Copyright 2002 Knight Ridder/Tribune Business News

Copyright 2002 St. Petersburg Times

St. Petersburg Times…03/02/2002

By LexisNexis

Nineteen months after putting its Americast cable system up for sale, Verizon Communications has found a buyer with some staying power.

Adelphia Communications, a rural Pennsylvania company that has swelled into one of the biggest cable operators in the country, has agreed to buy the Americast franchise in Pinellas County from Verizon. The deal, confirmed by Verizon on Friday, ensures at least a modicum of competition against the Tampa Bay area's dominant cable company, Time Warner.

"I don't think we would have entertained the notion of selling it to Time Warner," Verizon spokesman Bob Elek said.

Terms of the sale were not disclosed.

Americast has about 59,000 customers in unincorporated Pinellas and in Clearwater, Safety Harbor, Tarpon Springs, Dunedin, St. Petersburg, Largo, Seminole and Oldsmar. Its rates range from $10.95 a month for basic cable to $29.95 for "premiere cast plus."

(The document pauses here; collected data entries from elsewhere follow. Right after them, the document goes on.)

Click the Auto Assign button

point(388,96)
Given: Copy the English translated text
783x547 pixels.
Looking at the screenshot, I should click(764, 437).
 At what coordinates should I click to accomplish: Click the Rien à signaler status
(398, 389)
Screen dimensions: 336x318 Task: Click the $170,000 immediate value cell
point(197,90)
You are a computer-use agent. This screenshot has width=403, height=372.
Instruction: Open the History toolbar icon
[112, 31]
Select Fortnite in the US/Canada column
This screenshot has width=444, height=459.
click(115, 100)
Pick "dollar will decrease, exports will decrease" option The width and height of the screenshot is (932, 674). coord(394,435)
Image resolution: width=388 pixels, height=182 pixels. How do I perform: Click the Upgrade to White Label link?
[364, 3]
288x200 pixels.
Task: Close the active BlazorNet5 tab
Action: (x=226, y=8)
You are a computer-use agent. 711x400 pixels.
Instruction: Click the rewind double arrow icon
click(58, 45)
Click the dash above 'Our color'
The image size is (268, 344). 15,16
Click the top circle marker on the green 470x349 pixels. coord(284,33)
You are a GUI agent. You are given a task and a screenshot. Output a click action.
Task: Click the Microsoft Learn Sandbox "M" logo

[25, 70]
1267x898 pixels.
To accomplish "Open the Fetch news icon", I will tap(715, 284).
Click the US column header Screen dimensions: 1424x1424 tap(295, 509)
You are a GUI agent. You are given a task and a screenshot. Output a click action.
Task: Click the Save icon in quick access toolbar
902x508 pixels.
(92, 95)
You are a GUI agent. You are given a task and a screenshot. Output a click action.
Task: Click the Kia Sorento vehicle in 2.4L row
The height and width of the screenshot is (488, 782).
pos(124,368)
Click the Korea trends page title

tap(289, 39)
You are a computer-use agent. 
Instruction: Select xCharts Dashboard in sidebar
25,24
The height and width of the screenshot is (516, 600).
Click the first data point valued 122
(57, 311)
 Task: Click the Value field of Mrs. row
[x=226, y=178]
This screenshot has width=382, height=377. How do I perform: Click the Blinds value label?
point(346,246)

Based in Coudersport, Pa., Adelphia has diverse interests ranging from telephone and Internet services to majority ownership of the Buffalo Sabres hockey team. Adelphia spokesman Bill Pekarski declined to comment on the deal.

Verizon's predecessor, GTE, entered the bay area cable market with Americast in 1996. The plan was to offer telephone and Internet services over the same fiber-optic cables carrying video images to cable TV customers. GTE promised to expand into Hillsborough County but never followed through.

When GTE and Bell Atlantic merged to create Verizon two years ago, the new telecommunications powerhouse concluded Americast did not fit with its core business. At the time, Americast served a little more than 60,000 customers in Hawaii and California in addition to 60,000 in Pinellas County. The Hawaii franchise was sold last year; the California franchise is included with the Pinellas County sale to Adelphia.

The desire to keep the operation going as a competitive foil to Time Warner was only part of the reason it was tough to find a buyer.

"Had we had a more contiguous or a larger base, it would not take as long as it did," Elek said.